YOUR INSTRUCTIONS:
How would you render this sentence from the article below about the New York ad campaign in Spanish: "Numerous studies have found that men with sexist attitudes towards women are more likely to try to control their wives or girlfriends with physical abuse."?

A Voice for Men boldly opposes respect for women

Hardly a controversial message, you wouldn't think.

Hardly a controversial message, you wouldn’t think.

If you live in New York state, you may have seen the poster above plastered on a bus shelter; or you may have seen it posted somewhere on the internet. The message is pretty simple, and it’s sad that it has to be said: kids are pretty impressionable, so teach your sons to treat women with basic respect.

The purpose of the ad campaign, sponsored by the New York state Office for the Prevention of Domestic Violence, is pretty clear as well: teaching boys respect for women lessens the chances that they will abuse women as adults.

Numerous studies have found that men with sexist attitudes towards women are more likely to try to control their wives or girlfriends with physical abuse. Indeed, one recent study even found that brief exposure to sexist jokes made men more inclined to brush off violence against women, at least amongst men with sexist attitudes to begin with.

DATASET ENTRIES:
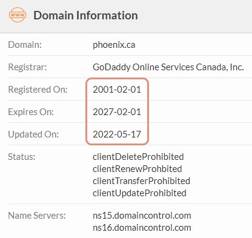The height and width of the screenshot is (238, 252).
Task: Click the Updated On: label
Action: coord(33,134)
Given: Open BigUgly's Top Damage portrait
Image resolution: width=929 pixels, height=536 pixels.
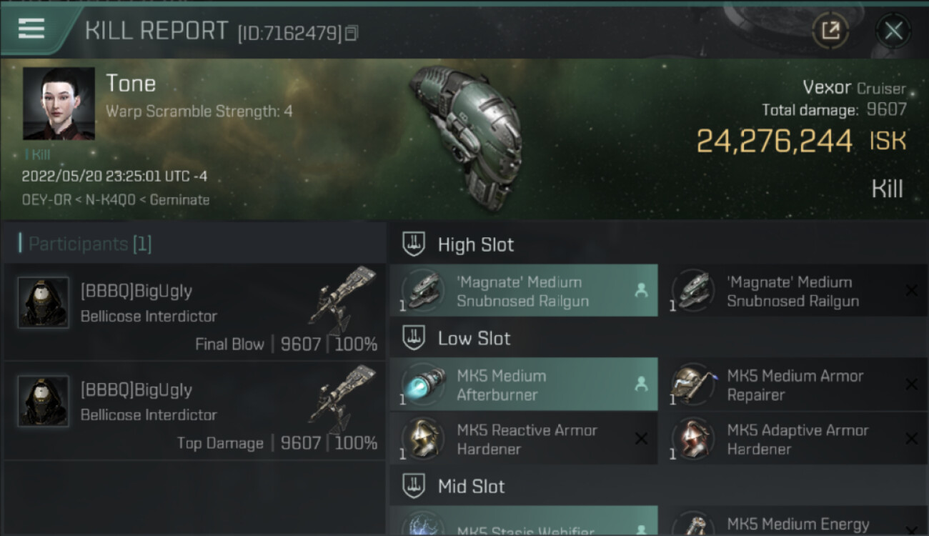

==

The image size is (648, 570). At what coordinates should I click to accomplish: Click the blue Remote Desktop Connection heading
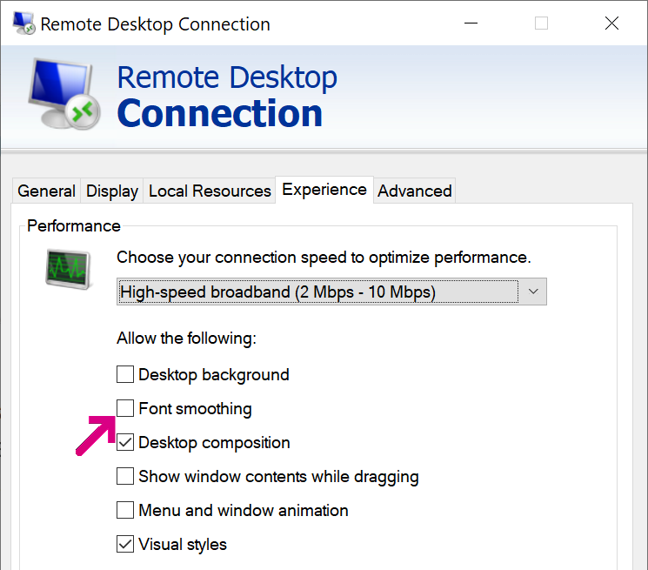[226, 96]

FULL RESPONSE:
Numerosos estudios han concluido que los hombres con actitudes sexistas hacia las mujeres tienen más probabilidades de intentar controlar a sus esposas o novias mediante el maltrato físico.